● **What the exercise asks**:
Show each line of the rows below that contains the string "Task". Case counts.

── Excerpted records ──

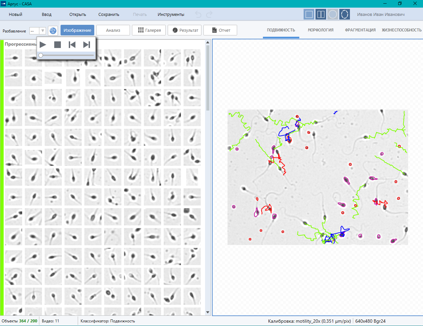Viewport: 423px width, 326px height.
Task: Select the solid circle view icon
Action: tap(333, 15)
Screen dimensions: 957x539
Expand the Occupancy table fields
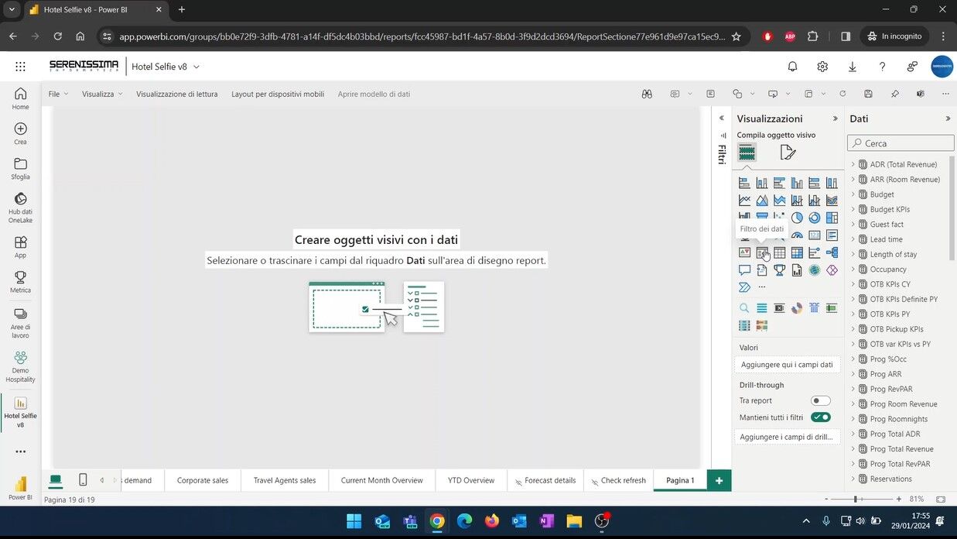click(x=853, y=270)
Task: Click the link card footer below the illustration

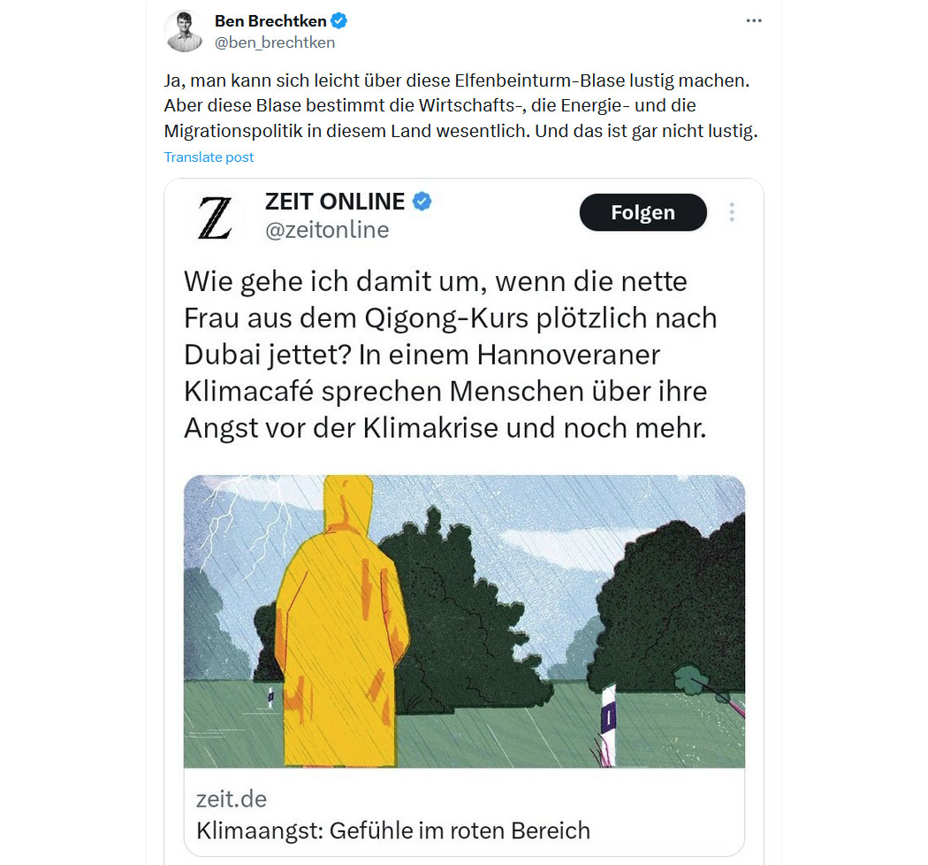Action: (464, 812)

───

● **Full output**:
Task: Select the solid circle view icon
Task: Click the link card footer below the illustration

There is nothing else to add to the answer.